• _Work to complete_: Locate the string "computer" throughout the material and copy every line in which it occurs.

'''

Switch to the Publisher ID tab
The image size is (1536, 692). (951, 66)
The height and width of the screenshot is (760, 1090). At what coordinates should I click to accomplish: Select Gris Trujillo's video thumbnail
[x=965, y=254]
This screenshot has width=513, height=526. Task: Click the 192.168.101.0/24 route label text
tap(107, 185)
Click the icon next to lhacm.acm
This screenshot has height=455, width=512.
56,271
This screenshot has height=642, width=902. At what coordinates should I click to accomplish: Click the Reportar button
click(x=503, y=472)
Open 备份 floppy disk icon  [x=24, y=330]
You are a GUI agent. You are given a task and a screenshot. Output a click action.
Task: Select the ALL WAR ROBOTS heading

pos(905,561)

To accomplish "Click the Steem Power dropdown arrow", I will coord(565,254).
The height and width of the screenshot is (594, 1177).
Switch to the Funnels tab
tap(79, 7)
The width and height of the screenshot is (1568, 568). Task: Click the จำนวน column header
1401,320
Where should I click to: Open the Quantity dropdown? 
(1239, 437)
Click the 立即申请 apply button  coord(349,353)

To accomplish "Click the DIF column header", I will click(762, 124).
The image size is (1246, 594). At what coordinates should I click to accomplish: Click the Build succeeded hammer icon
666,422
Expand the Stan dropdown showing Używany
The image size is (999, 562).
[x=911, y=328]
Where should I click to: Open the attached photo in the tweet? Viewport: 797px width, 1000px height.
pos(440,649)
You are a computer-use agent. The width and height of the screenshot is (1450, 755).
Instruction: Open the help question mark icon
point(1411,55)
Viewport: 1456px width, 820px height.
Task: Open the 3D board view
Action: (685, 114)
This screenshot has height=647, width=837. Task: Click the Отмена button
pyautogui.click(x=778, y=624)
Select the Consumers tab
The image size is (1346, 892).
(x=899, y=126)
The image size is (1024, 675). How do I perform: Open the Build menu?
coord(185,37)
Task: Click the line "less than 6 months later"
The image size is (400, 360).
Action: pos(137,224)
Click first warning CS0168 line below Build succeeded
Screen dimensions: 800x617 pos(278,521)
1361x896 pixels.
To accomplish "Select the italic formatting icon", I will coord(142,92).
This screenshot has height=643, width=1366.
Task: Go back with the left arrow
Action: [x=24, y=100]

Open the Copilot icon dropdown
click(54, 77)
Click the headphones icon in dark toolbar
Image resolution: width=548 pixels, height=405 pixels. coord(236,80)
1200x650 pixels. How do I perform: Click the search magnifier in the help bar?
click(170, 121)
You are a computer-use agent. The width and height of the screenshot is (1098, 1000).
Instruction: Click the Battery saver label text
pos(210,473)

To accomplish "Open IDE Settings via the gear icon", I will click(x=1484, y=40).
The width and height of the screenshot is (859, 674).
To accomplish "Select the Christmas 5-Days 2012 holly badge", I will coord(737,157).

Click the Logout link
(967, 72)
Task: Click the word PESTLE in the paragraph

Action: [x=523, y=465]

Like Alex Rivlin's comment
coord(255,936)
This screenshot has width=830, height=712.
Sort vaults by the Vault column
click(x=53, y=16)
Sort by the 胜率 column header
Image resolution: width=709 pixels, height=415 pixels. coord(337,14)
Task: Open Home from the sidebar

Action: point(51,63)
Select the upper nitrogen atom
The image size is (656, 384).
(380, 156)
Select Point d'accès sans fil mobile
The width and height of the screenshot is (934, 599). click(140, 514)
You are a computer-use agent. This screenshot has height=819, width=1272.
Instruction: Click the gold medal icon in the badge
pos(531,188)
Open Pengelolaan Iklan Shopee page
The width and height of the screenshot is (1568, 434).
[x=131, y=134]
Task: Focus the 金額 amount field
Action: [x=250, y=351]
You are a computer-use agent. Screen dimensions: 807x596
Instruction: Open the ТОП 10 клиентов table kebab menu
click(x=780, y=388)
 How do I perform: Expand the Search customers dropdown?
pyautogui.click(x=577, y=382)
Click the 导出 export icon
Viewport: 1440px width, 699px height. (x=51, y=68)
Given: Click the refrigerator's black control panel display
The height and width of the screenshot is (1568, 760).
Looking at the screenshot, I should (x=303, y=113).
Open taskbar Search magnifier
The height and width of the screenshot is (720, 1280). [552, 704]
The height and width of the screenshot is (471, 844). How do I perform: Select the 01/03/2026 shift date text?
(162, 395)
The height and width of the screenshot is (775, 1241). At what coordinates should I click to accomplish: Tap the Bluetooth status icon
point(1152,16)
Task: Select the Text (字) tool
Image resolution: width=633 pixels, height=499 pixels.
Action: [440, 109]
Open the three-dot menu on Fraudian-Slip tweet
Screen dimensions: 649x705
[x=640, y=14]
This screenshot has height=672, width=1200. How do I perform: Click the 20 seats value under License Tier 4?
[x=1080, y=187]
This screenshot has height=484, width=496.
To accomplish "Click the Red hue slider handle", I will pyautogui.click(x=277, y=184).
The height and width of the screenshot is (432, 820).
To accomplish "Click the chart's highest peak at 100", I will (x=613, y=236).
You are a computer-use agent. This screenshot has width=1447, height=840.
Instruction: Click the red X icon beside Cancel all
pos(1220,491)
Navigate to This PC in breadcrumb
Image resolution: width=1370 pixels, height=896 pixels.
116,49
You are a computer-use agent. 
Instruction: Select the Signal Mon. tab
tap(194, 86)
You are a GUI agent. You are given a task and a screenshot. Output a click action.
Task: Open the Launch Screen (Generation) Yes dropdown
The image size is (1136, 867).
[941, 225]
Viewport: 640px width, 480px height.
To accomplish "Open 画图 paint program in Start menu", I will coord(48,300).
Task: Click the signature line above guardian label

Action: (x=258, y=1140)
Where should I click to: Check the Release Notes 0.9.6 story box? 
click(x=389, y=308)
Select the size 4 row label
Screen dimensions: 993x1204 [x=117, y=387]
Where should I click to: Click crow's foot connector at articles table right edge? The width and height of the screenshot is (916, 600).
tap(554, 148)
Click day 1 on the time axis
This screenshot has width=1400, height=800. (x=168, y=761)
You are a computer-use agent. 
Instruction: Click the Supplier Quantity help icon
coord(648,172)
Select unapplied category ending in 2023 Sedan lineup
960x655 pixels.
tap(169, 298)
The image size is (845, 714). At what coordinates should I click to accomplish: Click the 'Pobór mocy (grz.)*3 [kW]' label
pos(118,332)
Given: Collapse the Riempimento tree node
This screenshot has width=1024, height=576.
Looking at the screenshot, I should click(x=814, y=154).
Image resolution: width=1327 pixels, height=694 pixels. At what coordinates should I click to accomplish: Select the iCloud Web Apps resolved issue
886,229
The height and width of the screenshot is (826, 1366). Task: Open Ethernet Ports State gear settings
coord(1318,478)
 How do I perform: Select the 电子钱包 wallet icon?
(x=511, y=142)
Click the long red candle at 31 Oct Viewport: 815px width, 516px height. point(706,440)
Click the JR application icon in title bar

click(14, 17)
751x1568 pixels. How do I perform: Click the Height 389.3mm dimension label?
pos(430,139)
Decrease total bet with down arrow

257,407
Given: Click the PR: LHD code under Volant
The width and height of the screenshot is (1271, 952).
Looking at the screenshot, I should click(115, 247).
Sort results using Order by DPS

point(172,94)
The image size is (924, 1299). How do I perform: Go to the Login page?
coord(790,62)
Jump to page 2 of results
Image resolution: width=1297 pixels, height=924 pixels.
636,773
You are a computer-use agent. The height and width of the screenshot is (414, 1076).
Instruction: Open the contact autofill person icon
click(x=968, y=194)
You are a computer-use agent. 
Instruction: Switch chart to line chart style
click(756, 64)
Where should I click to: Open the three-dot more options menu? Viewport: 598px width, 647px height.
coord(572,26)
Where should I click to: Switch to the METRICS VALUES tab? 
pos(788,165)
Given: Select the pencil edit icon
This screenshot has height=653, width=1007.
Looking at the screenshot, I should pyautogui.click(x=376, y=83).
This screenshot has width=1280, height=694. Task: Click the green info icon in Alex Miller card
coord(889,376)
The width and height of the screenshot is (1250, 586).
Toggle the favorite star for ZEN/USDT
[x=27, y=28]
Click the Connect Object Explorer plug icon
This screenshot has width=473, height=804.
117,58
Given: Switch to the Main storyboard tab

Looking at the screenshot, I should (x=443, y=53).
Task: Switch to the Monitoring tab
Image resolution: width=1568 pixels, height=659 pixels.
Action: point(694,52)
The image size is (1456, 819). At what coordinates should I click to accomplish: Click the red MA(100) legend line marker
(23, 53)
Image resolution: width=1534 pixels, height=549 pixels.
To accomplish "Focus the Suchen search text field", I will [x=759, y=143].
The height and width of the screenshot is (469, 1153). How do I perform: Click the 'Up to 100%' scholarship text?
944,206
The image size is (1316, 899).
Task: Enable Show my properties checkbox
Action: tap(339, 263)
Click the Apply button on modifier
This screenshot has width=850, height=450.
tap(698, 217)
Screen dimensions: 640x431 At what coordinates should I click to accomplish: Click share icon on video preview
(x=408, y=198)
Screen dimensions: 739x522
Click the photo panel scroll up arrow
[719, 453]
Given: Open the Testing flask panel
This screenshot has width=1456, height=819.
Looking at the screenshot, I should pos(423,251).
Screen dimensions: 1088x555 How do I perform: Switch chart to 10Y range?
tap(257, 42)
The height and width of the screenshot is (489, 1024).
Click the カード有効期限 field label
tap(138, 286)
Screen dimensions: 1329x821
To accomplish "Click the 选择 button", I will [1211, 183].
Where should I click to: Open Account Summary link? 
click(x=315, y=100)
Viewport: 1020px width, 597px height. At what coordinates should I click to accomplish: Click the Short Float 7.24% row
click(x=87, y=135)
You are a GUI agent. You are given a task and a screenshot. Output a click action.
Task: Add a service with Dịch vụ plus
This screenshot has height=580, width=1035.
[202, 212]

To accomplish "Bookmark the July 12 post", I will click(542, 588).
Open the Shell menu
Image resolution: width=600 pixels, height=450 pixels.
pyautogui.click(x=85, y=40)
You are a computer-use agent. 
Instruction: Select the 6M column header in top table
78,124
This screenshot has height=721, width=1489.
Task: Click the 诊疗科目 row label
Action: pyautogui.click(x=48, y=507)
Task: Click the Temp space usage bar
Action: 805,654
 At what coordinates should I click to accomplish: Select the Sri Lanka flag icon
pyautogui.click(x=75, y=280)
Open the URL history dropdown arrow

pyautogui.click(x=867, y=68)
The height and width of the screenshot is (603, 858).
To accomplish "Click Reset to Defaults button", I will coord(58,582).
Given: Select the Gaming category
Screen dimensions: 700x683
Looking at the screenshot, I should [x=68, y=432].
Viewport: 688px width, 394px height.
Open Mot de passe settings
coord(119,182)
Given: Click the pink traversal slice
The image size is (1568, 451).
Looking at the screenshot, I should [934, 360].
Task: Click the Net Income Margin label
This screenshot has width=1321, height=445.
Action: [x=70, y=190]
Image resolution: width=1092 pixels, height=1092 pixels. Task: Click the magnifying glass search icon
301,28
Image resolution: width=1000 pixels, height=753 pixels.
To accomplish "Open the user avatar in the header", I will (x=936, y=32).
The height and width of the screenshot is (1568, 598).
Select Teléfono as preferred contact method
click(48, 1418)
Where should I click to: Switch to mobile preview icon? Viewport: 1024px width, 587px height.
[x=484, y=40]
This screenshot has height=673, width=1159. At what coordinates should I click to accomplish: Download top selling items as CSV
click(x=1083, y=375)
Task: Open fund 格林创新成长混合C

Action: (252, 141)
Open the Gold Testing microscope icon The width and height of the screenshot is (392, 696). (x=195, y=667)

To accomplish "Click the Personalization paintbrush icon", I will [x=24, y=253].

'''

• _Expected output_:
You are a computer-use agent. The width and height of the screenshot is (1450, 755).
You are a computer-use agent. The width and height of the screenshot is (1098, 1000).
You are a computer-use agent. This screenshot has height=819, width=1272.
You are a computer-use agent. Screen dimensions: 807x596
You are a computer-use agent. This screenshot has width=1447, height=840.
You are a computer-use agent. 
You are a computer-use agent. 
You are a computer-use agent. The height and width of the screenshot is (414, 1076).
You are a computer-use agent. 
You are a computer-use agent. 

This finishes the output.